The kids are borderline carefree to sort of excited about the 2 house situation, the new stuff, etc. Because it's new and because they really don't understand the impact yet but I have a feeling they will but the end result now. The kids are doing good. They don't know why the marriage ended yet, they just know it did and as for now, I'm ok with that because they are handling it well and that is what counts. There will be a time and place for everything and when they ask questions, I answer. I am taking it at their pace right now. I think they are handling it very well, as well, because there was no crossfire. There were no fights, no arguments in front of them, etc.

I feel you man, I feel the same. I'm dreading the 5 days without them coming up but I am going to drown myself in projects. I was able to keep the house and put it in my name only, if anything, it was a symbol of something I was able to stick a tent pole it and keep it for my kids. It's not daddy's house. It's our house. 

Guess, what I'm trying to say is that your kid may not suffer as much as we would have thought in the process, not, if they have two loving parents and are never used as a pawn. My STBXW put our family in a much different situation and way of life because of her actions but she does love our kids and I won't worry about their well being when they are over there. All I can do, is my best when they are with me. And in time, they will learn everything they need to know and I will continue to bring them up the way I was brought up, that integrity and sticking true to what you believe in are what matters most, even in the toughest of times and of course that we will all make mistakes but it's how we learn and move on from them that will measure our character.

Good luck Sir, if we stick to what we hold true, our kids will be good and so will we!


----------



## AtMyEnd (Feb 20, 2017)

stillfightingforus said:


> Feeling the same, maybe just a few weeks/months ahead of you right now in terms of process. I think you are going to find out, that your child will adapt and handle this better than we will in the early stages. That is what I am seeing. We told the kids (almost 11, 7) in the middle of April. She moved out over a week ago. Divorce will be final later this month and kids will have their first official overnight with Mom this upcoming Wednesday and be with her for 5 straight overnights, since it's her weekend in the rotation. We have a schedule were I always have overnights Monday and Tuesday, her Wednesday and Thursday and we rotate Weekends.

..........

— EXERCISE TASK A —
Please rewrite the rows between the lines holding "Collapse the System Tools tree node" and "tap(292, 274)", inclusive, keeping the requests. Multiply every click coordinate in the answers by 2.1 and round to whole numbers, with halves going up.

..........

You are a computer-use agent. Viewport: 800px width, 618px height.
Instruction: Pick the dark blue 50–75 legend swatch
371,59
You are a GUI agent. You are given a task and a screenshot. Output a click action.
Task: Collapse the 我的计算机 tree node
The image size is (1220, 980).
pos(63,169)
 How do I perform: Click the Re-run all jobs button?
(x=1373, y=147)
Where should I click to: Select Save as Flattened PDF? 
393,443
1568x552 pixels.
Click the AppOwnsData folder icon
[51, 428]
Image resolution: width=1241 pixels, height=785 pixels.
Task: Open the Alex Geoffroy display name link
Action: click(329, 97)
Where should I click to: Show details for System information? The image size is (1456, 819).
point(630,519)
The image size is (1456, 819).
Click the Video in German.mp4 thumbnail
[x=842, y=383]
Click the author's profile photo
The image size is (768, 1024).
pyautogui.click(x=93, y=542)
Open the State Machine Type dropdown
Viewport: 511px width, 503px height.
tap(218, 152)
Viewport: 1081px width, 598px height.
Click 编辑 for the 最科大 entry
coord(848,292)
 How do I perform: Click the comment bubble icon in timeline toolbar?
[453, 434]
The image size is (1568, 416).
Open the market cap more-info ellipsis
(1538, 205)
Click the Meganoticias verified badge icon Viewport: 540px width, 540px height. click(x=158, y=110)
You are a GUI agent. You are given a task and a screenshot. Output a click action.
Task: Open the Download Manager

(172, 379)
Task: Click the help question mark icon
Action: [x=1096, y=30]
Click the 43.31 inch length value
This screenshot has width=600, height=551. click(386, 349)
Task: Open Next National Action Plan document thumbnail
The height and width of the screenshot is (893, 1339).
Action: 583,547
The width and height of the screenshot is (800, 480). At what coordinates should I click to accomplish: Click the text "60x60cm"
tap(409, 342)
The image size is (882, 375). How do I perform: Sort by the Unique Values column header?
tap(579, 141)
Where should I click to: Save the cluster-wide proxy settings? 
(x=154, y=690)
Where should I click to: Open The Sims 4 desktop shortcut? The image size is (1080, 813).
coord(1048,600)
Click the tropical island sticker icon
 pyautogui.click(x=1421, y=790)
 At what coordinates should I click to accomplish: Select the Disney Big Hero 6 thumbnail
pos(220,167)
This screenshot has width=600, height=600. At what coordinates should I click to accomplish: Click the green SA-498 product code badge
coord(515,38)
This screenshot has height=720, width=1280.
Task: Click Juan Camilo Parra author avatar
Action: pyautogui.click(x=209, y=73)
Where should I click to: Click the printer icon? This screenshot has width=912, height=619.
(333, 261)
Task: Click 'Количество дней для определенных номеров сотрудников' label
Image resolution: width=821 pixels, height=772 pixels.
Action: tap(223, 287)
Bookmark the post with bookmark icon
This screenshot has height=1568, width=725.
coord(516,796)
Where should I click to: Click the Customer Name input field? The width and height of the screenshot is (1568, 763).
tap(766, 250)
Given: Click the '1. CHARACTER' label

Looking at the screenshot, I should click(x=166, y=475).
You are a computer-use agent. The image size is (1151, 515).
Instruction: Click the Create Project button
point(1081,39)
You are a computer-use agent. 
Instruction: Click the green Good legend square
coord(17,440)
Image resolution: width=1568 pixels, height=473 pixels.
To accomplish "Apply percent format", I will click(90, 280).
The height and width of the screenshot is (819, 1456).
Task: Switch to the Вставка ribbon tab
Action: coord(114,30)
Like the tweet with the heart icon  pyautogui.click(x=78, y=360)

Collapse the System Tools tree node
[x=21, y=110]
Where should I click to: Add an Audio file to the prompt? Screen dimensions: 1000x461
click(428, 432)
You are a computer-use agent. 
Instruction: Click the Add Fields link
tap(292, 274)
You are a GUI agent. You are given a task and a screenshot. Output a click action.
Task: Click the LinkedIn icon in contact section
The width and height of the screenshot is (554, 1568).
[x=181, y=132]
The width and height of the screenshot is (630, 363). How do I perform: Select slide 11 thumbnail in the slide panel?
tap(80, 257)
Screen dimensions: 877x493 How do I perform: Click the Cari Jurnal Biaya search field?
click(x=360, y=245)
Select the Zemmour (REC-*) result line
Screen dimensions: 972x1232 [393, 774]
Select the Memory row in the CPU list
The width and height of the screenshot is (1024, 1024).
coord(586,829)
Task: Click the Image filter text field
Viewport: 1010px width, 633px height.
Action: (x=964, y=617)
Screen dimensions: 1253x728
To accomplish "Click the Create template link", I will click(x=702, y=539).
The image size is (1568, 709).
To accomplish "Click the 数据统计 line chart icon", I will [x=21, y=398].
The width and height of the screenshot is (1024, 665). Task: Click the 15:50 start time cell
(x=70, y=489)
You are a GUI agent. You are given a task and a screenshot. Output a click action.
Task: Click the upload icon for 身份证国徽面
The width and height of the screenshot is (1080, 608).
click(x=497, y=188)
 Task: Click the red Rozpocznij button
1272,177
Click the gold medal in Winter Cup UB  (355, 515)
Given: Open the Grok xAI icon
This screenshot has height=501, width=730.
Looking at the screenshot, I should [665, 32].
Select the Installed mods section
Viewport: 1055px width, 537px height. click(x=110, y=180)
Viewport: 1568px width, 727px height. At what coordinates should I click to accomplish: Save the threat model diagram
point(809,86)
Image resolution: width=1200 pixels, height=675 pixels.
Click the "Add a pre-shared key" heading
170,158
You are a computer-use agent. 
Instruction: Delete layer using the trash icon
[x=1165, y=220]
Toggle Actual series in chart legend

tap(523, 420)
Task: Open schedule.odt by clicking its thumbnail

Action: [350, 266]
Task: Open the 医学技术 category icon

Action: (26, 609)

..........

— EXERCISE TASK B —
Duplicate the forum thread between "Good luck Sir, if" and "we rotate Weekends.", inclusive.

— SOLUTION A —
Collapse the System Tools tree node
[x=44, y=231]
Where should I click to: Add an Audio file to the prompt? Screen dimensions: 1000x461
click(899, 907)
You are a computer-use agent. 
Instruction: Click the Add Fields link
tap(613, 575)

— SOLUTION B —
Good luck Sir, if we stick to what we hold true, our kids will be good and so will we!


----------



## AtMyEnd (Feb 20, 2017)

stillfightingforus said:


> Feeling the same, maybe just a few weeks/months ahead of you right now in terms of process. I think you are going to find out, that your child will adapt and handle this better than we will in the early stages. That is what I am seeing. We told the kids (almost 11, 7) in the middle of April. She moved out over a week ago. Divorce will be final later this month and kids will have their first official overnight with Mom this upcoming Wednesday and be with her for 5 straight overnights, since it's her weekend in the rotation. We have a schedule were I always have overnights Monday and Tuesday, her Wednesday and Thursday and we rotate Weekends.